DOCUMENT:
....

I have not blogged about the Glen Etive hydro schemes since preliminary construction work started two years ago (see here). I am afraid I have kept away. I was very pleased, therefore, but also extremely concerned to be sent these recent photos of the Allt Charnan by John Sinclair, a local resident. What you can see in the photo, muddy water, shouldn’t happen. A standard condition now for all developments is that mud and silt should not be allowed to enter our river systems.
As proof that the muddy water has not been caused by recent rainfall, John sent a photo of a neighbouring burn where there is no hydro scheme or associated works.
While relatively few people who have visited Glen Etive will know the name, many will know the location: the Allt Charnan is the river under the bridge where the road turns sharply left.
The Allt Charnan is one of seven run of river hydro schemes that were approved in Glen Etive in March 2019. It is one of the four schemes located in plantation forestry on the west side of the glen and because of that received far fewer objections than the three schemes on the other side of the River Etive. A few objectors, however, argued both sides of the glen mattered (see here) and, having visited the site of the Allt Charnan intake, three years ago I raised a number of concerns about how it could be constructed without serious environmental impacts (see here).

....

ENTRIES SUPPLIED:
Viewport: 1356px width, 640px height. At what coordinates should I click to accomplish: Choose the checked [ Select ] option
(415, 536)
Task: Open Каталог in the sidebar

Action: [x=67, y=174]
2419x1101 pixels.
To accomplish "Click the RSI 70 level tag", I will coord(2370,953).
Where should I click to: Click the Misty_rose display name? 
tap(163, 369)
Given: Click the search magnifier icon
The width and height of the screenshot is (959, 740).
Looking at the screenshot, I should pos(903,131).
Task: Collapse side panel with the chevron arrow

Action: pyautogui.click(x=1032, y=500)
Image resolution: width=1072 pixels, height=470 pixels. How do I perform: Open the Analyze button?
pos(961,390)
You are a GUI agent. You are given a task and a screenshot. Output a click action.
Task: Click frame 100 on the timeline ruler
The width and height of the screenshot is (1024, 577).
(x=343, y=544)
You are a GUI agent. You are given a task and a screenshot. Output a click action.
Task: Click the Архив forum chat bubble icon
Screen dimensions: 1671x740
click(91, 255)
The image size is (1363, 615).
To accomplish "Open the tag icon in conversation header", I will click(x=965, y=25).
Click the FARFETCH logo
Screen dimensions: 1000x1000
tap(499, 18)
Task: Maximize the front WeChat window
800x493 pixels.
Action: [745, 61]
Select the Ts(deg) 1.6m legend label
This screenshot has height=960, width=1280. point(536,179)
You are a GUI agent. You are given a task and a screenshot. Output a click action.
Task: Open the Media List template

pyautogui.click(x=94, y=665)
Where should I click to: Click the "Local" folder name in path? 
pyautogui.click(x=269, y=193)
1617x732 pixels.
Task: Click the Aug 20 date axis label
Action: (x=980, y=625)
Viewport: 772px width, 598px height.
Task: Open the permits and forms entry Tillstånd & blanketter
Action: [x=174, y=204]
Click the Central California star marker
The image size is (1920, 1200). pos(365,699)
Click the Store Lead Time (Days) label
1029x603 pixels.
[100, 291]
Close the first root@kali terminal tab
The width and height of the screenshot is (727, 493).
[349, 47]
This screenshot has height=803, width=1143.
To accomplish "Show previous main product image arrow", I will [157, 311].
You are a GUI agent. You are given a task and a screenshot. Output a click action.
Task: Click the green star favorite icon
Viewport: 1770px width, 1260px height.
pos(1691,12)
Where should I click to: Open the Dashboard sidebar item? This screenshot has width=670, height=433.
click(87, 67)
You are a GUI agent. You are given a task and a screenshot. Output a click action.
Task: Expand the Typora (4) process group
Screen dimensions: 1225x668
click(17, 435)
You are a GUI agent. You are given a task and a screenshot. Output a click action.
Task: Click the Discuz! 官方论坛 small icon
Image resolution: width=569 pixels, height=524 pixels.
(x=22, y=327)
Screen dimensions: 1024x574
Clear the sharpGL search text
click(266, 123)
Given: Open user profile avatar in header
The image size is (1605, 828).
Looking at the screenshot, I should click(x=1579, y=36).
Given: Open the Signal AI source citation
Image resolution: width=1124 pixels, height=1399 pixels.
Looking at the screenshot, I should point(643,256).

....

JOB: Carry on the piece about the Glen Etive hydro schemes, beginning right after its final sentence.

THE REPLY:
The issue I highlighted was that the plans showed a pipeline being constructed across the steep slope on the far side of the Allt Charnan in this photo and I could not see how that could be done. I am not an engineer but it looked a considerable challenge that would require enormous skill and care.
The map of the development suggests the silt could not have come from anywhere except the intake area and John’s photos show that the necessary skill and care hasn’t been forthcoming.
John has told me he has reported what has been happening to both the Highland Council planners and the Scottish Environmental Protection Agency (SEPA). So far, apparently, only SEPA has taken any interest but as yet there has been no sign of remedial or enforcement action. Unfortunately, even where individual staff in our public authorities are concerned about planning conditions being breached, they have their hands tied because of the prevailing ethos which precludes enforcement action.
Our public authorities ostensible policy commitment to protect Scotland’s rivers becomes greenwash when they go brown and nothing happens.
John also commented on the missing handrail at the road bridge. This reminded me that all road works associated with the Glen Etive schemes were supposed to be completed BEFORE construction started. Indeed on 29th March 2021 the developers claimed on their website (see here), ostensibly set up to inform people about work on the hydro schemes, that “all bridge reinforcements on the glen road were complete”. Clearly that was not true. There have been no posts on the website since.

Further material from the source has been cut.